No último sábado fui convidada pelo Plaza Niterói – muito obrigada! Divertida Mente, a última produção da Disney Pixar. Sou suspeita pra falar porque sempre amo os filmes da Pixar, e esse é especial.

A história gira em torno dos sentimentos Alegria, Tristeza, Raiva, Medo e Nojinho, que habitam a mente da menina Riley. Após uma mudança, a Alegria e a Tristeza acabam sendo expelidas da Sala de Controle, e tentam voltar para consertar a situação, que não consegue ser controlada pelos outros sentimentos.

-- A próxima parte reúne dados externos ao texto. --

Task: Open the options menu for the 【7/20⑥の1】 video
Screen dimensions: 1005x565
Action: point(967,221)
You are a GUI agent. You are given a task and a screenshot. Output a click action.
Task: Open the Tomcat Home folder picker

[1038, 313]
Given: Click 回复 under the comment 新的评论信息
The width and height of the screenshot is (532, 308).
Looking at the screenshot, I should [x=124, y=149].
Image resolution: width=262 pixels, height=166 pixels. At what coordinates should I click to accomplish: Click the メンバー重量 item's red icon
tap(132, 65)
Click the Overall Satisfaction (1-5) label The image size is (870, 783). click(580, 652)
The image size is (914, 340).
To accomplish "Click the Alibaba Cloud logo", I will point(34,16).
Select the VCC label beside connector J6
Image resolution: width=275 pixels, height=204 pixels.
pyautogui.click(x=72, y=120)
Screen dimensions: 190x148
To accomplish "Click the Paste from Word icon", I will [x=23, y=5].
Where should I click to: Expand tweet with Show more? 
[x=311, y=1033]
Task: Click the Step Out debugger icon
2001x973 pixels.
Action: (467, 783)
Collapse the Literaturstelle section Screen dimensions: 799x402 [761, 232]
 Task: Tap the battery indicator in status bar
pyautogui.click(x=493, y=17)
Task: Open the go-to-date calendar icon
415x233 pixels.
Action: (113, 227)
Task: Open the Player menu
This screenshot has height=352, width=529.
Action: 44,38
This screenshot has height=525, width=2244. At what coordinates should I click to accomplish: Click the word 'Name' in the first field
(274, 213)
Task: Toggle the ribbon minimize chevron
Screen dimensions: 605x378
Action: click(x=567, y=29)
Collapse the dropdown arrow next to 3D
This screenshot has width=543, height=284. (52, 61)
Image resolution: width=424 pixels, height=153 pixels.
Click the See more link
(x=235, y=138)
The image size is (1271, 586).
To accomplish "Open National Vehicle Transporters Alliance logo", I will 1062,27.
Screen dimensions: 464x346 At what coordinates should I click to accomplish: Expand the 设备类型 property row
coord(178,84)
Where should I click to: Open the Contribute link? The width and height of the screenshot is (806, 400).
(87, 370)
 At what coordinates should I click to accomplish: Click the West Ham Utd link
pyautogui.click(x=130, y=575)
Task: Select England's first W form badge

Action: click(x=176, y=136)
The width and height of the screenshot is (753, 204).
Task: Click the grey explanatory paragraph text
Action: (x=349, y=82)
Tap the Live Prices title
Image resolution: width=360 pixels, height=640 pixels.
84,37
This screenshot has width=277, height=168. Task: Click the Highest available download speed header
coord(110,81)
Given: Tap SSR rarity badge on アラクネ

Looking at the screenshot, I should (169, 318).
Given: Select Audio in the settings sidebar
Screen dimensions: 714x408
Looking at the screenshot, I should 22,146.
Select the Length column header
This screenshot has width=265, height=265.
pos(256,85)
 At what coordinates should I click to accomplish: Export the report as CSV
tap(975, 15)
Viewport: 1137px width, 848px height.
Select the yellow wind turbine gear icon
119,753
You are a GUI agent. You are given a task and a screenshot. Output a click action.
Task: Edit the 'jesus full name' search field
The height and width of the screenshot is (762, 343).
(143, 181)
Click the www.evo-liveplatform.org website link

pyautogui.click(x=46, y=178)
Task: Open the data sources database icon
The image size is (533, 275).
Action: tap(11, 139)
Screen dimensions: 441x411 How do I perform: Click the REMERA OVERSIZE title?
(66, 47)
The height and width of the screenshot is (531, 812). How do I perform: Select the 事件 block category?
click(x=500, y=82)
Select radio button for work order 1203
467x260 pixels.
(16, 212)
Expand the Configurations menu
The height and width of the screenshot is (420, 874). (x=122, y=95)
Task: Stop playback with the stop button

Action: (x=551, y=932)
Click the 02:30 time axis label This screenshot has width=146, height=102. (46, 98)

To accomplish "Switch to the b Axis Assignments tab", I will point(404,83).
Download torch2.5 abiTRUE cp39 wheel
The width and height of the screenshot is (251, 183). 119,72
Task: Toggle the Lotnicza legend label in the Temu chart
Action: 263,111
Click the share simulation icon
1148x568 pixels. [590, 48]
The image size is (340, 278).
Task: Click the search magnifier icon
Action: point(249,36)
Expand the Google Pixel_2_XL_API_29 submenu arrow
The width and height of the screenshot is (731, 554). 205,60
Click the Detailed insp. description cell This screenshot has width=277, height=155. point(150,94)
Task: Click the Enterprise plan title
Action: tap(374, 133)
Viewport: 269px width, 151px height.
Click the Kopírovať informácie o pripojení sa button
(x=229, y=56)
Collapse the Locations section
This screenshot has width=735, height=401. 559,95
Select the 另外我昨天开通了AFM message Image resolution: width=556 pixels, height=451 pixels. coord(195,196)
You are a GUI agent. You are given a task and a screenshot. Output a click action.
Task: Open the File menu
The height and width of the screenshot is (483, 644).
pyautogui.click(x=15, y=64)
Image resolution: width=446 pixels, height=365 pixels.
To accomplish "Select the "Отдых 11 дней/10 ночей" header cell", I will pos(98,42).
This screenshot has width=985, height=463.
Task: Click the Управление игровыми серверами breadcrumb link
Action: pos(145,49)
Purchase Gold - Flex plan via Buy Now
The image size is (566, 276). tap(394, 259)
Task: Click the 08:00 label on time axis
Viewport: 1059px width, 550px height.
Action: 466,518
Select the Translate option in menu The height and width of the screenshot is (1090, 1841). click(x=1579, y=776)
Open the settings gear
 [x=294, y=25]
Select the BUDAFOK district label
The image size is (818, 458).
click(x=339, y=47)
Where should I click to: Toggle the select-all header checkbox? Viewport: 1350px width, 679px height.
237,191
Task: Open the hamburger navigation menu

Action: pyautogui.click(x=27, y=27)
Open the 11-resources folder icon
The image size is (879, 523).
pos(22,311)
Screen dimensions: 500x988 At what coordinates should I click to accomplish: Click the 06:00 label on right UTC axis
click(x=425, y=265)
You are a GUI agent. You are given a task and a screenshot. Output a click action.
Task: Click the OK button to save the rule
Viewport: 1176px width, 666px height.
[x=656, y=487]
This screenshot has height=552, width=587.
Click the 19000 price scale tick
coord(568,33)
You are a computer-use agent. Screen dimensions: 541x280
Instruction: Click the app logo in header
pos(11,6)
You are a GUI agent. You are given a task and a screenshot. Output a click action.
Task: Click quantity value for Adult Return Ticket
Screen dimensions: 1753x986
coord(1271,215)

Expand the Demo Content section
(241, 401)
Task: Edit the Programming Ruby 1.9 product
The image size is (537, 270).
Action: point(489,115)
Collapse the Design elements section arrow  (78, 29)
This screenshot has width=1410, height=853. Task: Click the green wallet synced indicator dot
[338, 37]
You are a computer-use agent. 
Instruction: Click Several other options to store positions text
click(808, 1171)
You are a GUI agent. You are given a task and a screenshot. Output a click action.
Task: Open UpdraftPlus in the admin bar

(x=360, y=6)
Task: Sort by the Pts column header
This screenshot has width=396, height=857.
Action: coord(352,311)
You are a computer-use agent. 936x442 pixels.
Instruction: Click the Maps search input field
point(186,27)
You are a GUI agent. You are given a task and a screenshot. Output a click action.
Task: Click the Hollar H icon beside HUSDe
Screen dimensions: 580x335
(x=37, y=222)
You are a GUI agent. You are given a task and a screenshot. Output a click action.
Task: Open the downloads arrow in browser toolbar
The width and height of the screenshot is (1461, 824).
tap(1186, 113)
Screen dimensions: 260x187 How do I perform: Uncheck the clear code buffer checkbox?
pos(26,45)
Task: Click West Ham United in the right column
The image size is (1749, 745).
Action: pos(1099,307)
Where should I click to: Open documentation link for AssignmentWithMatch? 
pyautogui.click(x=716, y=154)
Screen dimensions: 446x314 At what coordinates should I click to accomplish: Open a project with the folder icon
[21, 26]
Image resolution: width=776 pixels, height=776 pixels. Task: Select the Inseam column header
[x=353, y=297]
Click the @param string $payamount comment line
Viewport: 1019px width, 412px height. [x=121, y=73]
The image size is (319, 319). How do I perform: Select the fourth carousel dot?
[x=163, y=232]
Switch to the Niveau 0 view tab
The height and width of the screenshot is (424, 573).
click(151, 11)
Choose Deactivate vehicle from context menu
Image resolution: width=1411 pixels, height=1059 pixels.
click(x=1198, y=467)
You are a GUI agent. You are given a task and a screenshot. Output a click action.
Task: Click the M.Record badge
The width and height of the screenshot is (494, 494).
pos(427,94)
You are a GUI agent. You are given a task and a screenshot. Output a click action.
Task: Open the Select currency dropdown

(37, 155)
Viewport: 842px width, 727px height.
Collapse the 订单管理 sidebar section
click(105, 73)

Por mais que seja um filme divulgado para as crianças, também agrada os adultos. Além de muitas risadas, também há momentos tristes e de reflexão sobre a infância, os sentimentos e amadurecimento. O que me impressionou foi a versatilidade e criatividade do roteiro, que nos leva a sentir diversas emoções durante o filme, com piadas hilárias e cenas tristes. Os personagens são super fofos e bem desenvolvidos: cada um tem sua cor e personalidade própria. Aliás, o trabalho das cores do filme é incrível!

Pra mim, Divertida Mente é um dos melhores filmes da Pixar, e está na minha lista de melhores animações da produtora junto com Up e Ratatuille. Imperdível.